WHAT YOU NEED TO DO. Up to and including the line that contains "You are a computer-use agent. 525x329 pixels.", repeat each line of the data exactly, starting from the first.

MATERIAL PROVIDED.
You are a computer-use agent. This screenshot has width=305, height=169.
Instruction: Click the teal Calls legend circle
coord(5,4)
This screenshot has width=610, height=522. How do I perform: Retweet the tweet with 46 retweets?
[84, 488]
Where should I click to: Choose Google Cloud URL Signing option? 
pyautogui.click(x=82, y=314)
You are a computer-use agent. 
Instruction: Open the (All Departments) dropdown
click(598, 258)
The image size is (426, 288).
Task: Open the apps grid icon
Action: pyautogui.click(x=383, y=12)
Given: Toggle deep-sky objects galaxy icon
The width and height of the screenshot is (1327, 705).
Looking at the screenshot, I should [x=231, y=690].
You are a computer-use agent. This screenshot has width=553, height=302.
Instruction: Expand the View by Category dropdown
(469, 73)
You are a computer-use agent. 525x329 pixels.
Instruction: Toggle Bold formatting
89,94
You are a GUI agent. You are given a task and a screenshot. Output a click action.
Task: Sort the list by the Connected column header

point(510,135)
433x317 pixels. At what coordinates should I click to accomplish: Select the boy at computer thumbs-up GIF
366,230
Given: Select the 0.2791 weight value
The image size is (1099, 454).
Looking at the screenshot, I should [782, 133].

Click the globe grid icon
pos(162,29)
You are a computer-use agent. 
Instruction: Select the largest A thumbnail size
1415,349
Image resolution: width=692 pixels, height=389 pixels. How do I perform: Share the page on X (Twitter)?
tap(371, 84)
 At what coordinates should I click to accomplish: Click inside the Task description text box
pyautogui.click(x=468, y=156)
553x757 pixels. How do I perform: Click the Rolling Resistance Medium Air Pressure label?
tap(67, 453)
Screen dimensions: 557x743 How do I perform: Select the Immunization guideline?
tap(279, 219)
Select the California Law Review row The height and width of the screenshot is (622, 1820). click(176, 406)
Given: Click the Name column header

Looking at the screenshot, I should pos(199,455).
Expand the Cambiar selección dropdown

SOLVED PROBLEM.
You are a computer-use agent. This screenshot has width=305, height=169.
Instruction: Click the teal Calls legend circle
coord(5,4)
This screenshot has width=610, height=522. How do I perform: Retweet the tweet with 46 retweets?
[84, 488]
Where should I click to: Choose Google Cloud URL Signing option? 
pyautogui.click(x=82, y=314)
You are a computer-use agent. 
Instruction: Open the (All Departments) dropdown
click(598, 258)
The image size is (426, 288).
Task: Open the apps grid icon
Action: pyautogui.click(x=383, y=12)
Given: Toggle deep-sky objects galaxy icon
The width and height of the screenshot is (1327, 705).
Looking at the screenshot, I should [x=231, y=690].
You are a computer-use agent. This screenshot has width=553, height=302.
Instruction: Expand the View by Category dropdown
(469, 73)
You are a computer-use agent. 525x329 pixels.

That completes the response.